I'm jealous of your variety!! 

Is it sad that I have considered moving somewhere that has more places available to buy exotic meats?! LOL


----------



## CavePaws (Jan 25, 2011)

Yes! The co-op I joined can get Emu meat! I don't think I'll be buying any bone in meals, I'm suspicious the bone is a ton of weight. There is also a good hook up for quail, rabbits, lamb, and duck! I wish I could find lama, elk, or caribou. And venison!

And don't worry I've thought about moving somewhere I could hunt big game like caribou and elk! >_>


----------



## pandaparade (Dec 29, 2010)

Venison is at Texas Tripe CavePaws! I have some in my freezer 

I wanted wild boar from Texas Tripe but was scared about it. Do you feel pretty comfortable with it?


----------



## CavePaws (Jan 25, 2011)

The venison wasn't in stock when I ordered. D:
But yes I feel comfortable now, I was sort of freaked out at first.


----------



## DaneMama (Jun 27, 2008)

Why are you concerned about vitamin K? 

Its normally synthesized in the dog's body by bacteria in the gut, and is not needed as a dietary supplement for dogs. Bleeding disorders are typical for dogs deficient in vitamin K, like decreased clotting and bleeding. Vitamin K is found in some raw fish, raw chicken, some in raw eggs but mostly in green leafy plants.


----------



## CavePaws (Jan 25, 2011)

Thanks Natalie, I didn't know. :] Was just curious!


----------



## DaneMama (Jun 27, 2008)

Glad I could help. Pretty much the only time when we are worried about vitamin K in dogs is with rat poison. When dogs eat rat poison, it depletes vitamin K which is essential for blood clotting. Thats why mice/rats will bleed out internally from rat poison which is what happens with dogs too. Supplementing a dog or cat that has gotten into rat poison with vitamin K is really the only time its appropriate.


----------



## CavePaws (Jan 25, 2011)

That is a horrible death. :[ Well, glad to know that I don't need to worry about Vit. K! I love PMR man! By far the best and easiest thing I have ever done for my dogs.


----------



## Grandiose (Apr 2, 2011)

We did Vit. K suppliments when our Doberman boy was suffering from a greatly enlarged gallbladder and blockages due to gallbladder stones.
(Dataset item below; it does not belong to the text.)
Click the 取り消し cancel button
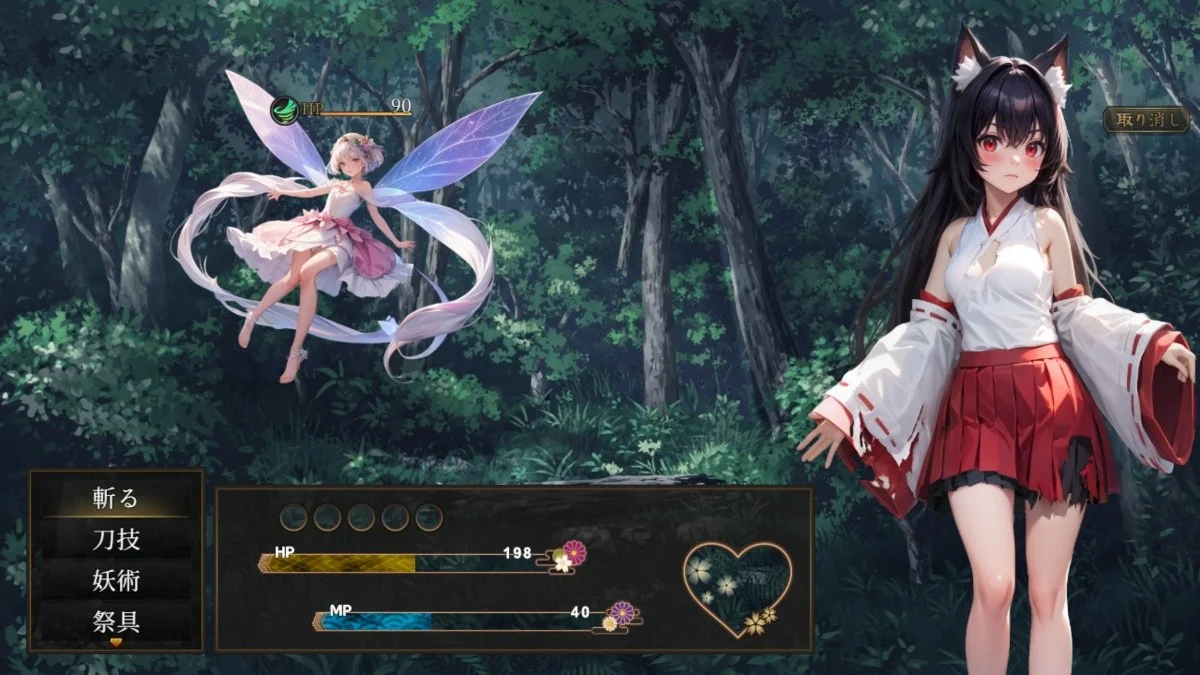Viewport: 1200px width, 675px height. 1145,119
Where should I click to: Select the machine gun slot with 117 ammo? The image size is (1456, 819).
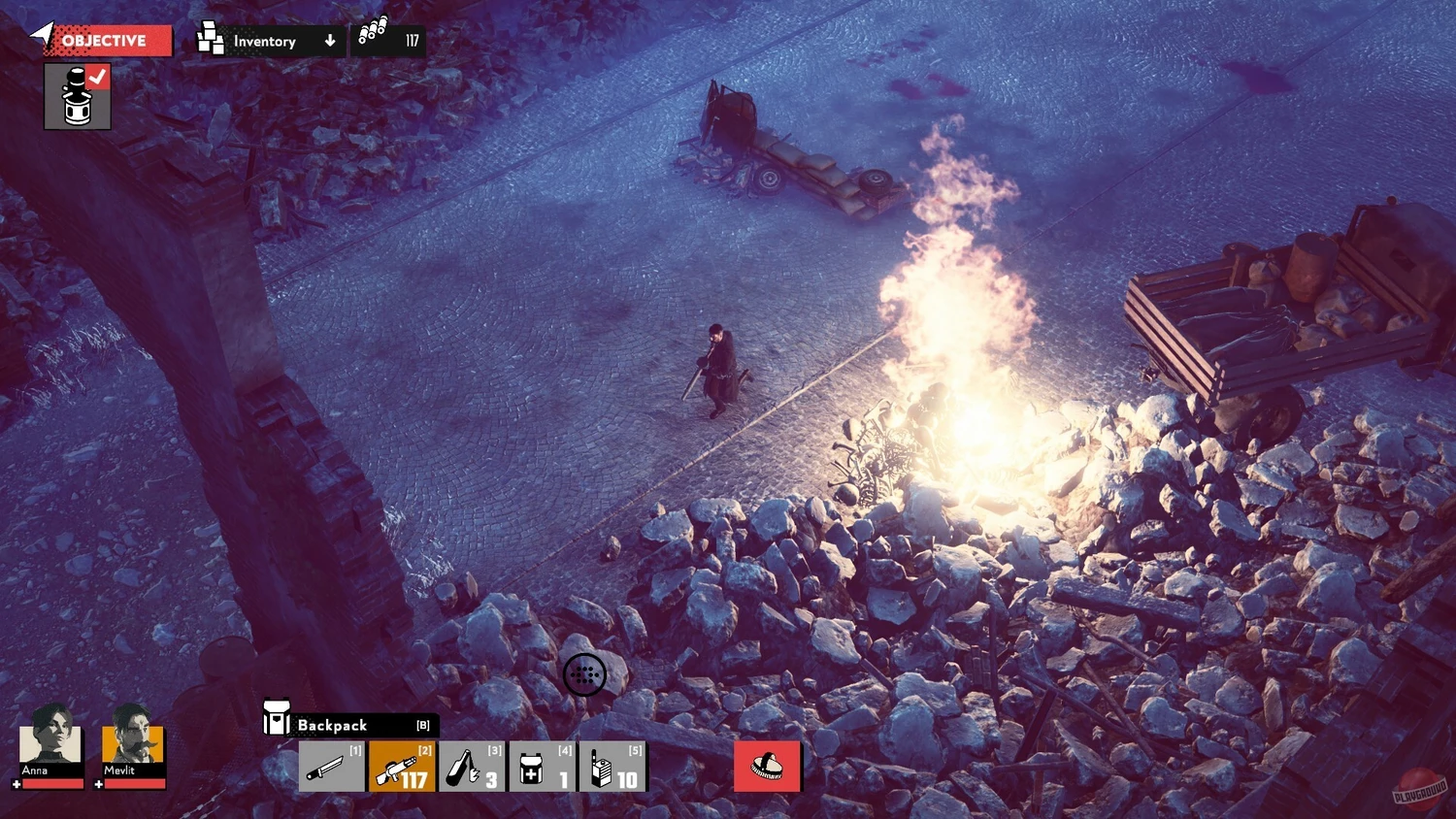(x=402, y=767)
Our next step was full removal of his gallbladder, which would have meant supplimenting him with vitamin K for the rest of his life....thankfully, we didnt have to go that far, and now we just make sure he stays well hydrated and (knock on wood!) have not had an issue since!
But at that time, we were very concerned with how much of certain vitamins and minerals were present in what we were feeding him, so as not to over or under suppliment him with what he needed (hard thing to do when dealing with a 4 month old fast growing large puppy recovering from multiple major surgeries to figure out and repair what was going on!!)


----------



## RaisingWolves (Mar 19, 2011)

Is spleen muscle or organ meat? 
I never worry about vit K, but wouldn't they get it from tripe?


----------



## CavePaws (Jan 25, 2011)

Spleen is organ meat I believe. I wish I had beef kidneys too. :[ We do have tripe...Don't know if vitamin K is in that? Maybe! I'll take your lead and google it, RaisingWolves. :]


----------



## DaneMama (Jun 27, 2008)

Spleen is organ meat. Not sure about green tripe


----------



## CavePaws (Jan 25, 2011)

Even if they get it from tripe, I guess like Natalie said, they don't need any extra if they're healthy. My dogs are still grazing after two meals of green tripe...Hmm, wonder if I should give it longer to "kick in".  I have seen a decrease in grazing, however, I think it may just be because the novelty of grass is wearing off.


----------



## martye (Mar 9, 2011)

cavepaws,

I've had really good luck finding beef and pork kindneys at the asian market we have up here in 
DFW area. Check some of the ethnic markets down there in austin. Not nearly as cheap as buying from Roger at Texas Tripe, but I see it as an occasional item. btw if you're not going to buy bone in meals in bulk I've also found what the asian market calls "chicken bone' it's full frames with lots of meat and some organ meat left in the cavity, and it sells for $.59 a pound. Again, not as cheap as bulk but it would take me a really long time to go through 40 pounds of frames from Roger.

Marty


----------



## CavePaws (Jan 25, 2011)

There is a East Poultry Supply Co, here in Austin! Frames there are perhaps $15 for 40 lbs at most...I have bought bone-in meals in bulk, like Chicken Quarters and Pork Ribs...I wish I had more variety because then I would be all over really meaty-bone in meals. 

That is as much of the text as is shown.